When wanting something sweet, here are some substitutes that will satisfy your palate and help you stay healthy:
1. Raw Honey
First we want to make sure it says raw on the label or we get it from a local organic source.
Honey is a natural food and it has amino acids, electrolytes, antioxidants and antimicrobial compounds that help and support the bodies systems. Now just because it is healthy doesn’t mean you go crazy and eat everything with honey on it. One tablespoon daily should be all you need.
It has been shown to decrease allergy symptoms for people who get the honey locally. This is because the pollen is local and the body can adapt to it.
In fact, research in the International Archives of Allergy and Immunology tested this theory and discovered that pre-seasonal use of birch pollen honey helped people with birch pollen allergies by lowering total symptoms by 60 percent.

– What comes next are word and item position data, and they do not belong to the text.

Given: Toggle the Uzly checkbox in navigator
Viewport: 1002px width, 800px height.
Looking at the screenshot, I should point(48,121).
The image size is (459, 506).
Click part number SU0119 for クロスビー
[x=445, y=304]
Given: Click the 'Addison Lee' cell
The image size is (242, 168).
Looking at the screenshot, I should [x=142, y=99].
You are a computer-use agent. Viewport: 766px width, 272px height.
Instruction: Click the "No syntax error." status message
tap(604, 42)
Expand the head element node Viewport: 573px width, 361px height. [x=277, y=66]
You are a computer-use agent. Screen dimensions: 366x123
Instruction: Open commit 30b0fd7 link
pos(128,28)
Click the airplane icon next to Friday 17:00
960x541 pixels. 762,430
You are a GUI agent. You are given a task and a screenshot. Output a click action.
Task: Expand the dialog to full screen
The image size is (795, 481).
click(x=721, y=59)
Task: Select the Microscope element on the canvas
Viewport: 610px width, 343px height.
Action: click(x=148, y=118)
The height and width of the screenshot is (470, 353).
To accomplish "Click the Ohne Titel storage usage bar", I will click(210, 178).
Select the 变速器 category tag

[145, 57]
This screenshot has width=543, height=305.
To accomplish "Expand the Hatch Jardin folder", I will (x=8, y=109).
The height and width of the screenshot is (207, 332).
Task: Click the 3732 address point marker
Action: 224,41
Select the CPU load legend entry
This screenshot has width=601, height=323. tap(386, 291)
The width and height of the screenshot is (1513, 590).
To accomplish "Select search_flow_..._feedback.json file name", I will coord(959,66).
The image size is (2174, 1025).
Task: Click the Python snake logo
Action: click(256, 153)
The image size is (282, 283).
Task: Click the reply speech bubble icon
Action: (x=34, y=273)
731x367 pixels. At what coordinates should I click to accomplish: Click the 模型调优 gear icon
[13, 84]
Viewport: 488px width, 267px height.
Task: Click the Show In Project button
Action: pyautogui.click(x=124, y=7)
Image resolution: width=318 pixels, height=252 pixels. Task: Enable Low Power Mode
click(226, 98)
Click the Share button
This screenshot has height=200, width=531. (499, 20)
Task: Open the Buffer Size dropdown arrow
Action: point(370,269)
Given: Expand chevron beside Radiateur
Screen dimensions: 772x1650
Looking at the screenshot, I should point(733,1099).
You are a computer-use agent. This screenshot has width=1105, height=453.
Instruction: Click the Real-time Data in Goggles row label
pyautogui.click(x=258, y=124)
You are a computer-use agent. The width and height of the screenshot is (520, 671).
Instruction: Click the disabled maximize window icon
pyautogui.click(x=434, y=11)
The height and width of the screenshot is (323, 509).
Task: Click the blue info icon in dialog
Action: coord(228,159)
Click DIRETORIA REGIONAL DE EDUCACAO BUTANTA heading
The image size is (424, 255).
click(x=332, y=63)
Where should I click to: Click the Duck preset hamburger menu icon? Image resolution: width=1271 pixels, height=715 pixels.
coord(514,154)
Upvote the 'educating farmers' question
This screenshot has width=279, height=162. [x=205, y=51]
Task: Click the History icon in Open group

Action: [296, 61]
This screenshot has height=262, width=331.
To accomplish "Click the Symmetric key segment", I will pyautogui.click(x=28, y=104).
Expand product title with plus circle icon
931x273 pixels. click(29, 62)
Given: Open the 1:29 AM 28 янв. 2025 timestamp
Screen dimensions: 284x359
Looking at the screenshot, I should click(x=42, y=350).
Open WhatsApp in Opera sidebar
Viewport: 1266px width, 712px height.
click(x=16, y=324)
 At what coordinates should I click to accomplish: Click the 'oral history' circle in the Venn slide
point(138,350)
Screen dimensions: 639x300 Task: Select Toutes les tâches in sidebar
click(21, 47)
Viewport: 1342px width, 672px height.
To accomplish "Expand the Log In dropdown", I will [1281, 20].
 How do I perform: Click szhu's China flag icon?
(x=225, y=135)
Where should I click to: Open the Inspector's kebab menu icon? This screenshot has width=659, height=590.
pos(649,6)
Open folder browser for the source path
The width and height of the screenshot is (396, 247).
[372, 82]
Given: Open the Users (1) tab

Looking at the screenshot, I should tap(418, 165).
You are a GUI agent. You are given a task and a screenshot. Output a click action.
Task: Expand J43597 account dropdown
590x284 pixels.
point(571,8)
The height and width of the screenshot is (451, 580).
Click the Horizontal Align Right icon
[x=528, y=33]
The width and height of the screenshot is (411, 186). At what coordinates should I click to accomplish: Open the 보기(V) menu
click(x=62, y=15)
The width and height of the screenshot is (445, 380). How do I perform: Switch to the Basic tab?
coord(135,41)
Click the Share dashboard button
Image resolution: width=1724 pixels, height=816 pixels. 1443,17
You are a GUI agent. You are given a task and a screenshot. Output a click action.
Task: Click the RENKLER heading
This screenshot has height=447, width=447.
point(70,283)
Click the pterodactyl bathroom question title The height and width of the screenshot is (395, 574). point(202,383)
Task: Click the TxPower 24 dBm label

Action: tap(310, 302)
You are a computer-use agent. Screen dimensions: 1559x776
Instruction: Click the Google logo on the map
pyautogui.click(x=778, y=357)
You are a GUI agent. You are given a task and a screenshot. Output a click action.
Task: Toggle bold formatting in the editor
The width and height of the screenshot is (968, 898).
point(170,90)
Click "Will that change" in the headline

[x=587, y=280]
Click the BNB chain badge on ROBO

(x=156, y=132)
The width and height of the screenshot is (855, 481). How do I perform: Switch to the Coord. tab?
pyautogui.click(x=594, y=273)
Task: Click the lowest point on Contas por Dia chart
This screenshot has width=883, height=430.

You may want to use this on a regular basis. If you have blood sugar issues, over weight or have diabetes this is a good substitute for you. It has zero calories and comes from a plant so it is natural. Green leaf stevia is the best. Make sure any stevia you get is not a GMO product. There are some out there.
In fact, a study published in the Journal of Dietary Supplements performed on diabetic rats found stevia improved diabetic symptoms and insulin reactions after 30 days of stevia consumption.
If you are trying to find a diet plan that works for you visit https://prodiets.org/nutrisystem-vs-jennycraig/. (4)
Again, don’t go crazy with this stuff. Moderation is always the key to health. Just a few drops in tea or morning drink should be fine.
Just like raisins, apricots, other dried fruit and pineapple juices these are sweet but a healthy alternative to some of the foods out there. They are high in fiber, potassium and other vitamins and minerals.
Now in terms of phytochemicals that heal the body, honey is the highest, but in terms of actually vitamins and minerals and fiber content dates are the highest. That fiber actually slows down sugar absorption.
Dates are good to use in baking and there are plenty of ice cream recipes out there too. The potassium in dates is great for flushing out toxins and balancing electrolytes in the body. It is a great source for athletes to take for keeping the electrolytes even. Dates have also been shown to decrease cholesterol, decrease constipation and boost energy.
4. Coconut Sugar
It is full of potassium, electrolytes and nutrients. So if you’re looking for equal comparison to sugar that’s nontoxic, non-GMO, that your body’s going to be able to digest better, organic coconut sugar is the way to go.
All of these substitutes are lower on the glycemic index than sugar. Regular table sugar scores 100 and many of these sweeteners score closer to a 50. This means your pancreas will thank you for not having to work double time. It puts you at a lower risk for diabetes.
5. Maple Syrup
100 percent pure organic maple syrup is what to look for. Get grade B or even grade C that is USDA-certified organic.
It is high on anti-oxidants and according Pharmaceutical Biology, pure maple syrup contains up to 24 different antioxidants. These antioxidants, in the form of phenolic compounds, are beneficial for reducing free radical damage that can cause inflammation and contribute to the formation of various chronic diseases like auto immune issues.
So, before reaching for that table sugar, experiment with some of these…your body will thank you for it!